Mt 4, 12ss
Dopo l’arresto di Giovanni Battista, Gesù ritorna in Galilea ma, lasciata Nazaret, si trasferisce a Cafarnao.
Agli occhi dell’evangelista, questa scelta porta a compimento un’antica profezia che annunciava la liberazione delle tribù che abitavano in quella regione: l paese di Zàbulon e il paese di Nèftali,
sulla via del mare, al di là del Giordano, Galilea delle genti; il popolo immerso nelle tenebre
ha visto una grande luce; su quelli che dimoravano in terra e ombra di morte una luce si è levata. (Is 8). La luce di cui parla il profeta è Gesù: la sua Parola, la sua opera.
Da allora Gesù cominciò a predicare e a dire: Convertitevi, perché il regno dei cieli è vicino.
L’espressione Da allora cominciò, che ritornerà più avanti per indicare la scelta di Gesù di incamminarsi verso Gerusalemme (Mt 16, 21), qui denota l’inizio ufficiale del suo ministero pubblico.
La predicazione di Gesù riprende quella del suo Precursore: Convertitevi, perché il regno dei cieli è vicino. Ma sulla bocca di Gesù l’accento è posto sicuramente sull’annuncio: il Regno di Dio si è avvicinato e quindi è alle porte; Dio ha preso l’iniziativa di instaurare il suo Regno in mezzo agli uomini fino alla sua piena manifestazione e intende porre fine ai regni di questo mondo.
L’appello convertitevi è un invito a cambiare il proprio modo di pensare, in modo da aderire pienamente alla volontà di Dio.

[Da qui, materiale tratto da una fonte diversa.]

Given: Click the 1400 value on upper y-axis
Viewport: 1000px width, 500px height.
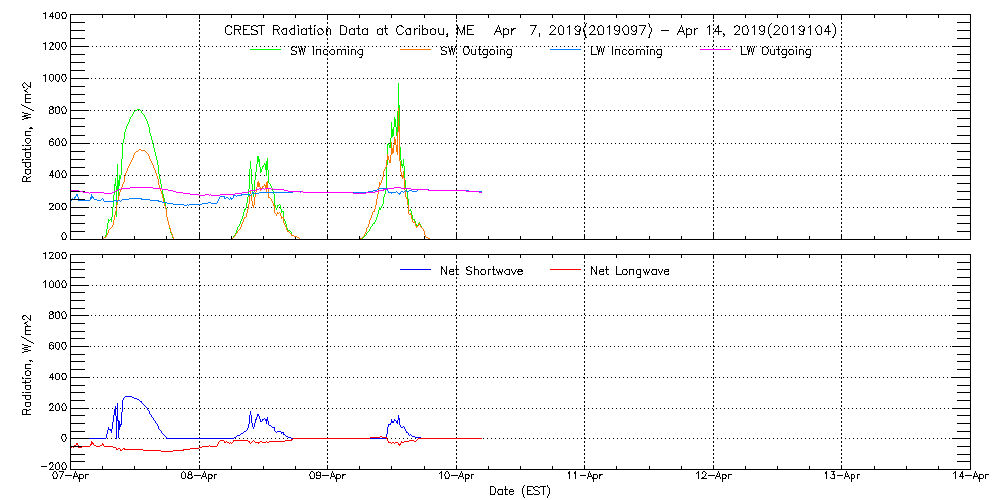Looking at the screenshot, I should (55, 17).

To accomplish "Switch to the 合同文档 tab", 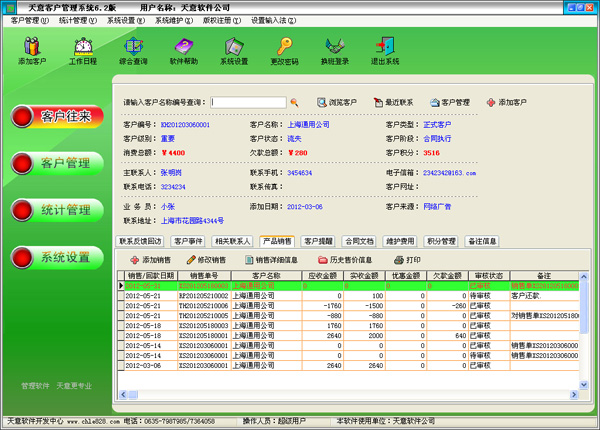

La conversione è resa possibile dall’iniziativa di Dio, ma la risposta dell’uomo a Dio è assolutamente necessaria.
La chiamata dei primi quattro discepoli dimostra come il Regno dei cieli si avvicina concretamente agli uomini: Gesù passa, vede, chiama.
Passando lungo il mare della Galilea, vide due fratelli, Simone, chiamato Pietro, e Andrea suo fratello, che gettavano la rete in mare, poiché erano pescatori. E disse loro: «Seguitemi, vi farò pescatori di uomini.
Gesù invita Simone e Andrea a diventare suoi discepoli e promette loro di associarli alla sua missione che consiste nel conquistare uomini al Regno di Dio. I due fratelli rispondono subito, abbandonando il proprio lavoro e la propria famiglia.
Anche Giacomo e Giovanni accolgono la chiamata di Gesù in modo esemplare: non è un caso che i nomi di questi quattro pescatori occupano sempre i primi posti nella lista dei Dodici.
Gesù rovescia le consuetudini del suo tempo: non sono i discepoli che scelgono Lui, ma è Lui che sceglie i discepoli; non si diventa discepoli di Gesù per diventare maestri e aprire una scuola propria, ma per condividere la sua missione e il suo destino.